C’est la photo qui a tout déclenché. Une belle photo. Avec au centre, une belle, une très belle femme dans une robe de soie, légère, simple. Elle pose pieds nus sur un chemin de terre rouge. A l’horizon, la cime de hauts palmiers, le panache des feuillages de bananiers et l’humidité sauvage d’une forêt.

La femme en bord de jungle. Belle comme une majesté. La femme voyage, la femme sauvage, la femme nomade sourit. Elle flotte. Elle est heureuse. Femme qui est arrivée à destination. Femme devenue enfin, ce qu’elle rêvait d’être.

Le contact de la doublure en satin est doux à ses doigts tremblants. Mais le frisson le plus fort reste celui que lui procure l’épaisse laine, essaimée de perles, de la jupe.

Allongée sur le lit blanc d’une chambre blanche –odeur de désinfectant-, la femme photo n’est plus maintenant vêtue que d’une blouse vert pâle. Elle ne cesse de caresser la jupe posée sur son ventre. Ses mains tremblent, sa tête tremble, ses yeux tremblent. Son cœur tremble aussi mais personne ne le voit. Elle ne peut plus parler. Non qu’elle ne sache pas. Mais depuis qu’elle a vu la photo, les lettres arrivent en désordre dans sa bouche. Les mots ne se forment plus.
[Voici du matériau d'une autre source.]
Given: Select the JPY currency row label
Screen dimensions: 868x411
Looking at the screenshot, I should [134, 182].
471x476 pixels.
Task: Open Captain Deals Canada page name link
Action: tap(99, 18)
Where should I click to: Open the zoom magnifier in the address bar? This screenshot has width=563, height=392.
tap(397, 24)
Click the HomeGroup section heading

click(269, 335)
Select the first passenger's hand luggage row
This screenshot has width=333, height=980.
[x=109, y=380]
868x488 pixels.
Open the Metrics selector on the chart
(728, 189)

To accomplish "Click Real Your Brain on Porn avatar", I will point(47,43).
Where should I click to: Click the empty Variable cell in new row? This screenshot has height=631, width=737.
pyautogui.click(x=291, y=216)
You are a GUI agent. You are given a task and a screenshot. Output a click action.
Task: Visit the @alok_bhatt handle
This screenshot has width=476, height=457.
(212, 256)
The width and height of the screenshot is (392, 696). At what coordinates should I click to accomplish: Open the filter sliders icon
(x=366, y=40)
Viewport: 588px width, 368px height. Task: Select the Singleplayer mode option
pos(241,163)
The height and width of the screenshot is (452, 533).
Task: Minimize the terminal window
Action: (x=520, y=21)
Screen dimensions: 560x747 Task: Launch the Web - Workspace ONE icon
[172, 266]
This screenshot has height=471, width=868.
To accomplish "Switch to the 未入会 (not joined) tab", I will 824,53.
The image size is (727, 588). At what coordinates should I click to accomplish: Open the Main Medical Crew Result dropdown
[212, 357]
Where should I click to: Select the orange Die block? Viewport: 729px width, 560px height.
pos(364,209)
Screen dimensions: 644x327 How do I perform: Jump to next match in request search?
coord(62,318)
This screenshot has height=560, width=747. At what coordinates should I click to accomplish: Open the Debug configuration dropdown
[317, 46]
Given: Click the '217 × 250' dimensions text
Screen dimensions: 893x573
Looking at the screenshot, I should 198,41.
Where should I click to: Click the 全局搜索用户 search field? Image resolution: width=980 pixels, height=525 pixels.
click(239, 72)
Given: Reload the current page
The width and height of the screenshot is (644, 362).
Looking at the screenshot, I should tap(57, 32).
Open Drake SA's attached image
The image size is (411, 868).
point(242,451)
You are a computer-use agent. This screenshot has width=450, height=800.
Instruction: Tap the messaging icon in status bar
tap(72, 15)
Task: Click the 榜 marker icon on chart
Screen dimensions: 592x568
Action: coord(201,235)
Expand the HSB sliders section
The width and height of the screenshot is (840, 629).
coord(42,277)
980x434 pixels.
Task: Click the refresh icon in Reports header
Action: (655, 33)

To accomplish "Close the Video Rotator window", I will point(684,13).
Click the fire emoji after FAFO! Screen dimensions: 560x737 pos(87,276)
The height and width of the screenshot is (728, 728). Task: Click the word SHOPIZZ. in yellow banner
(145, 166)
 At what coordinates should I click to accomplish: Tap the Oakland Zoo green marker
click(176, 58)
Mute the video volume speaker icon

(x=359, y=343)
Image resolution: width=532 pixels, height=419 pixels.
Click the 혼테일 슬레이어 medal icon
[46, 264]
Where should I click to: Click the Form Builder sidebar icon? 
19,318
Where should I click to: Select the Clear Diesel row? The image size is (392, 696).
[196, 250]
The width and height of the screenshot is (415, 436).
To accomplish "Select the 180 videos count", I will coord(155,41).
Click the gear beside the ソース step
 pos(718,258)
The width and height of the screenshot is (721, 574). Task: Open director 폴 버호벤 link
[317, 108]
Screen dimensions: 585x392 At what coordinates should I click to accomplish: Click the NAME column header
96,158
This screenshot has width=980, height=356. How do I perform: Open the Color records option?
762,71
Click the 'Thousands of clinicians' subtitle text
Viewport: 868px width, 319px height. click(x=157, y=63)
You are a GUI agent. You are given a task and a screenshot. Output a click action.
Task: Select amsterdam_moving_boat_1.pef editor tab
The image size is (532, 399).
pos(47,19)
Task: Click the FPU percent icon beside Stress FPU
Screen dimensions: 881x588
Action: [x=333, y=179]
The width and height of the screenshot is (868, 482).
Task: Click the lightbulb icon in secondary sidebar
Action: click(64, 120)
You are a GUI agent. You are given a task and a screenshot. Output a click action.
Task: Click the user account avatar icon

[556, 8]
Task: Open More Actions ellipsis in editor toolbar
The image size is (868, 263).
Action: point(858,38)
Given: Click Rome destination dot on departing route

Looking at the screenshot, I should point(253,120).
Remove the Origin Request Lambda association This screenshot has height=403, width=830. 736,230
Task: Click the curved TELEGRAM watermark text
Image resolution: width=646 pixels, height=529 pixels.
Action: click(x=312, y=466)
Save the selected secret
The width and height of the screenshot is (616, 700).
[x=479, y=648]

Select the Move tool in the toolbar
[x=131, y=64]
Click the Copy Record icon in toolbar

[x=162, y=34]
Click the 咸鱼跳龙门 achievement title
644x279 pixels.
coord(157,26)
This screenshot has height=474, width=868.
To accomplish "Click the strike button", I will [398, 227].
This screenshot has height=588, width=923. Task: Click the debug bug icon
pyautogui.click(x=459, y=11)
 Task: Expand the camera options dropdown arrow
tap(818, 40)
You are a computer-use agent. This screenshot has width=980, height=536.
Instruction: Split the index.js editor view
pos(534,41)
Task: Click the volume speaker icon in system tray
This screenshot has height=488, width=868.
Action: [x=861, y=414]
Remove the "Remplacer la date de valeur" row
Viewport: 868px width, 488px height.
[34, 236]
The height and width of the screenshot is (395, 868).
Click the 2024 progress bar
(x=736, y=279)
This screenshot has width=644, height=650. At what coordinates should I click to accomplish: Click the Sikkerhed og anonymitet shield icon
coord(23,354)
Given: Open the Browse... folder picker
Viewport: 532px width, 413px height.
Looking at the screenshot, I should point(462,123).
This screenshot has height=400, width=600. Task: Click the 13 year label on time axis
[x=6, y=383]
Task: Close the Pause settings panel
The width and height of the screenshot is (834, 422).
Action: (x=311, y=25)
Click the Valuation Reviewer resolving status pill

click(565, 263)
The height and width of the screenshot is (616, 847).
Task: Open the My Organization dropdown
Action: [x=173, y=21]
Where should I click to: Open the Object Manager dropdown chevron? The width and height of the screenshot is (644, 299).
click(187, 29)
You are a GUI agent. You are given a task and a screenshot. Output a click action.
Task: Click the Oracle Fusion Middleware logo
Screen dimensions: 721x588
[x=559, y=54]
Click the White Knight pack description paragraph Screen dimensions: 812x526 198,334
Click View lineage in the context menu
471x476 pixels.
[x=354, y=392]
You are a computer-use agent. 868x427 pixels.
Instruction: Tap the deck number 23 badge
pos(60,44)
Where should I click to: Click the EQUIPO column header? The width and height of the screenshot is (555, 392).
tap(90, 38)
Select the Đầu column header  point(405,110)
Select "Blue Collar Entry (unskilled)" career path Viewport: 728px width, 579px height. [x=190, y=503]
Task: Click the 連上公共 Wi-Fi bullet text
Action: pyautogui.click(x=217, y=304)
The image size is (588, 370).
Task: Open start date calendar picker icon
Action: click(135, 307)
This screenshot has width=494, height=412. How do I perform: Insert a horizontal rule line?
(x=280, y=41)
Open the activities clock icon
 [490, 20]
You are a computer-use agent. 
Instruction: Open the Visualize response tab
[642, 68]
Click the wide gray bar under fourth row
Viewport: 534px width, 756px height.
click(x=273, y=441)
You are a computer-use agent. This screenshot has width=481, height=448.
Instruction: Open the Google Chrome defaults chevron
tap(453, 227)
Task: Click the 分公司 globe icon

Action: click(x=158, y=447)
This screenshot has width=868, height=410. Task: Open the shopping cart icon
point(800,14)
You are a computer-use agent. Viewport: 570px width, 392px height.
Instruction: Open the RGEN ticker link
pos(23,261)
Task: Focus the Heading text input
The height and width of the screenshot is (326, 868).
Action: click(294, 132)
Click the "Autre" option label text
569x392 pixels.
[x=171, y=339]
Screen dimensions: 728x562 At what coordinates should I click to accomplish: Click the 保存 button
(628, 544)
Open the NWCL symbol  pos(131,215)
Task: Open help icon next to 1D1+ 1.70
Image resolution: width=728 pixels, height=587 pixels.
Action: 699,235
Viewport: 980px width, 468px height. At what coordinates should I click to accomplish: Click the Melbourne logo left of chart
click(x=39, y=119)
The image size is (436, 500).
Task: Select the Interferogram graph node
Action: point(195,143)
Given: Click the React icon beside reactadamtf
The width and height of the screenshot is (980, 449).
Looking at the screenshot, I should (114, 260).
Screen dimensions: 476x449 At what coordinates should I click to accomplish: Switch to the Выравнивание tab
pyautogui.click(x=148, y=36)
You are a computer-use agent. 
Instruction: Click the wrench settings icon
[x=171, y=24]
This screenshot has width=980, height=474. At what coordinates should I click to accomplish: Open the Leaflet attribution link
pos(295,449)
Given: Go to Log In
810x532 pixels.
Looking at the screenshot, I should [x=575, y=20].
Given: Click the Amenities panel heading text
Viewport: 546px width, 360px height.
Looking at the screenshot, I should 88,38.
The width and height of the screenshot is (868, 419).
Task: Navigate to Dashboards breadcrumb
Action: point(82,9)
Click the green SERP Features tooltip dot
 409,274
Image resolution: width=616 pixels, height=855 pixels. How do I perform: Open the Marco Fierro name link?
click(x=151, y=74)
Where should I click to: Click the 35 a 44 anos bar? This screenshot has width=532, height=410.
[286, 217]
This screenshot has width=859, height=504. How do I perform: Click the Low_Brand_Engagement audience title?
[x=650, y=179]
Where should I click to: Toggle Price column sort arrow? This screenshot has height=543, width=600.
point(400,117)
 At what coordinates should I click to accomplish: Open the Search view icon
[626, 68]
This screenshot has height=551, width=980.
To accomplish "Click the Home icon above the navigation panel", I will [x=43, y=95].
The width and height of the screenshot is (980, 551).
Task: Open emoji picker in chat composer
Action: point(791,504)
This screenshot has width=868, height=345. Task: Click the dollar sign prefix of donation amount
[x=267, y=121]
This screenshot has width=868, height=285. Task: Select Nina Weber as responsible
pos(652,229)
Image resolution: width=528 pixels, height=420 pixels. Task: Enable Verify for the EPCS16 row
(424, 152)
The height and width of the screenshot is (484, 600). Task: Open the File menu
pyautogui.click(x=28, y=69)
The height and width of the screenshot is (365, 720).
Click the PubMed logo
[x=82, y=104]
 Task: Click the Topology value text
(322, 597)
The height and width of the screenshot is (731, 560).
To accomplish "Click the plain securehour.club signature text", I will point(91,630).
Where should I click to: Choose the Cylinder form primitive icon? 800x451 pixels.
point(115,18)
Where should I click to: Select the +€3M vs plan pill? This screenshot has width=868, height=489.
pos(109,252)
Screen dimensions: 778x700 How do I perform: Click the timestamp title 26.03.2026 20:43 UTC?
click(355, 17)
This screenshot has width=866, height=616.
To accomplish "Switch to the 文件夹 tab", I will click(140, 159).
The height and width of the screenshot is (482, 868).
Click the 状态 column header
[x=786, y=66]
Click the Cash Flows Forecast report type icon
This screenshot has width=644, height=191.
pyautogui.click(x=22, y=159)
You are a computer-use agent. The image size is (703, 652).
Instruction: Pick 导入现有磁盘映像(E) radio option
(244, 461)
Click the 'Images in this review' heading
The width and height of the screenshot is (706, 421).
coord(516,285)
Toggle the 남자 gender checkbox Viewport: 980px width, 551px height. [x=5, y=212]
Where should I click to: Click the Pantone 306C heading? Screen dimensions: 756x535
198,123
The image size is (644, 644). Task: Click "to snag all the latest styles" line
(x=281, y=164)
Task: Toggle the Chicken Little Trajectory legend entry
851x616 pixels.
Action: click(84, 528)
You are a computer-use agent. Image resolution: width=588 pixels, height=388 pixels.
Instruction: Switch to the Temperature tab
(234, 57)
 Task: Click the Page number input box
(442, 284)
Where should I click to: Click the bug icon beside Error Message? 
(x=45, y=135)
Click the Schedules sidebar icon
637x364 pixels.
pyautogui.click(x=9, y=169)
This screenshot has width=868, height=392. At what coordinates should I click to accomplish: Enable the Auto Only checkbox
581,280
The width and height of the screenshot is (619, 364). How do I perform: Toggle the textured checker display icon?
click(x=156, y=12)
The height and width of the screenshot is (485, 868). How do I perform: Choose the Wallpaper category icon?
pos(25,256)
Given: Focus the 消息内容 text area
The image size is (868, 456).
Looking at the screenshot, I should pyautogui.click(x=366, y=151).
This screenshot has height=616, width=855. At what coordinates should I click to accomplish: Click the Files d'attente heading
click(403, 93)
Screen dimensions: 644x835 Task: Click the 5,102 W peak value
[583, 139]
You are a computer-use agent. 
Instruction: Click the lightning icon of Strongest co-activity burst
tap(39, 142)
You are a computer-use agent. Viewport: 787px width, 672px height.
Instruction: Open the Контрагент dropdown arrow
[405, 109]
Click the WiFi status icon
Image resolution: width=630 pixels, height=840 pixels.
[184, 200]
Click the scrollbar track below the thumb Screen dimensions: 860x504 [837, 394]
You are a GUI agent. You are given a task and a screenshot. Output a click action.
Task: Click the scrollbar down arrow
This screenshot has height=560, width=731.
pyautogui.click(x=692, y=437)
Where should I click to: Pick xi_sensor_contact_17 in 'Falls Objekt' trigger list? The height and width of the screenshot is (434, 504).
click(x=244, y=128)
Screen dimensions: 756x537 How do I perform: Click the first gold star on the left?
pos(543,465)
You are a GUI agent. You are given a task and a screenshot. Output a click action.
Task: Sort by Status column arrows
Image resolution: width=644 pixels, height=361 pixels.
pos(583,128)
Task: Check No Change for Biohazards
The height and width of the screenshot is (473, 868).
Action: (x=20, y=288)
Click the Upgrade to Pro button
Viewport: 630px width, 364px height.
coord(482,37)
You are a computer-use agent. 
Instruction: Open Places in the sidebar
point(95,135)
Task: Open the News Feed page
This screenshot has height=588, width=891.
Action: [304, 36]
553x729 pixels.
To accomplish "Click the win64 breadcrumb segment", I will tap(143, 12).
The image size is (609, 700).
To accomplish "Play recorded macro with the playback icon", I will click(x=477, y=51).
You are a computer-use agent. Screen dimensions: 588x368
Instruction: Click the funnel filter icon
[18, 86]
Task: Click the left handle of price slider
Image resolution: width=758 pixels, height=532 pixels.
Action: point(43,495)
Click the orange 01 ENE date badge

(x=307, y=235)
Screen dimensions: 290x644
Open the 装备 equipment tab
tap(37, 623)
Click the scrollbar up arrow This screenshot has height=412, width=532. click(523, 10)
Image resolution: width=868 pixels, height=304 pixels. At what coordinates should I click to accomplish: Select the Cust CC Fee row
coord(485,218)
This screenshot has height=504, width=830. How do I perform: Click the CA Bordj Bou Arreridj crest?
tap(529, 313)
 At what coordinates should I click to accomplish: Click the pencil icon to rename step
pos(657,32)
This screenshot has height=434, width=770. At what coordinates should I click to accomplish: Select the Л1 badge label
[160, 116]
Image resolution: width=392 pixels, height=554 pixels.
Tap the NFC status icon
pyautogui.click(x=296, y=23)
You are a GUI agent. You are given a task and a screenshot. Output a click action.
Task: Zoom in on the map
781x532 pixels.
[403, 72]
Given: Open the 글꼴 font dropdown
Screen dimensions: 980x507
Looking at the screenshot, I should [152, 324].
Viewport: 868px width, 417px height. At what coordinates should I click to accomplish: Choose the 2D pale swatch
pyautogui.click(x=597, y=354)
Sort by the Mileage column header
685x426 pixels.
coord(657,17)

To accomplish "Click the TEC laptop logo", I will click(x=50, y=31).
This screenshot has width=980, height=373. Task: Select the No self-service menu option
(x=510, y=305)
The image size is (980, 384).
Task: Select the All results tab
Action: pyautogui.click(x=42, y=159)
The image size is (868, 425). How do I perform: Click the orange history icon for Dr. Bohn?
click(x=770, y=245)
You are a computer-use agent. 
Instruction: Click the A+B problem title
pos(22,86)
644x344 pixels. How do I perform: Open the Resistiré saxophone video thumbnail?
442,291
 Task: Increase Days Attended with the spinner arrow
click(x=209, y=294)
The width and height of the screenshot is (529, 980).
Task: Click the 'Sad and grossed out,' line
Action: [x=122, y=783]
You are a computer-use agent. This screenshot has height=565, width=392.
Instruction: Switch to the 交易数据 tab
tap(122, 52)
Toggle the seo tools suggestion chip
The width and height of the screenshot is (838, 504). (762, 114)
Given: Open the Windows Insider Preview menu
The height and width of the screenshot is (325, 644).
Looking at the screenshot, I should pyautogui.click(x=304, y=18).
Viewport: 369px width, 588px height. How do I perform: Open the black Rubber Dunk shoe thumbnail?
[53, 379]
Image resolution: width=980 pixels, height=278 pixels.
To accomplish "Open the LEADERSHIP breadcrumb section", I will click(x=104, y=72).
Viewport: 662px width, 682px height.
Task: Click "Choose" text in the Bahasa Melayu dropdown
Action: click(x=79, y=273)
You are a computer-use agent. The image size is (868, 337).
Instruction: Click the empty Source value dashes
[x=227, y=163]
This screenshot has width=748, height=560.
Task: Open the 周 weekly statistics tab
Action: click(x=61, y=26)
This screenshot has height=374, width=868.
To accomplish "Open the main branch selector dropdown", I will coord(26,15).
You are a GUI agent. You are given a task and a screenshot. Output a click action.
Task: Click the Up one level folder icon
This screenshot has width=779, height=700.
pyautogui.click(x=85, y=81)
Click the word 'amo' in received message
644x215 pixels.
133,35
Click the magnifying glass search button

La jupe en laine était celle qu’elle portait lorsqu’elle avait décidé de devenir la femme jungle, femme nomade, femme terre sauvage. La jupe l’accompagnait sur le quai de la gare où un train devait l’emporter vers l’avion qui allait faire de sa vie, une vraie vie. Une autre vie. Et l’homme, à ses côtés, qui portait sa lourde valise ployait sous le poids de la tristesse.

Dans la chambre un autre homme, vêtu d’une blouse blanche n’arrête pas de lui parler. Il aimerait sans doute qu’elle cesse de caresser cette jupe et qu’elle retrouve la parole. Parfois elle lance une phrase, toujours la même, « c’est la photo ! C’est la photo !». « La photo mais quelle photo ? », demande l’homme en blouse blanche sans obtenir de réponse. Elle comprend tout mais les lettres sont en désordre dans sa bouche. Sa tête tremble toujours.

« Quelle photo ? » lance l’homme à la blouse blanche, à un autre homme, très élégant, vêtu d’un costume vert, assis confortablement dans un fauteuil de velours, vert aussi, au fond de la chambre. L’homme élégant hausse les épaules. Il ne sait pas, et manifestement il ne veut plus rien savoir. La femme hébétée sur le lit ne sera bientôt plus sienne. Il s’impatiente et s’évente avec la main.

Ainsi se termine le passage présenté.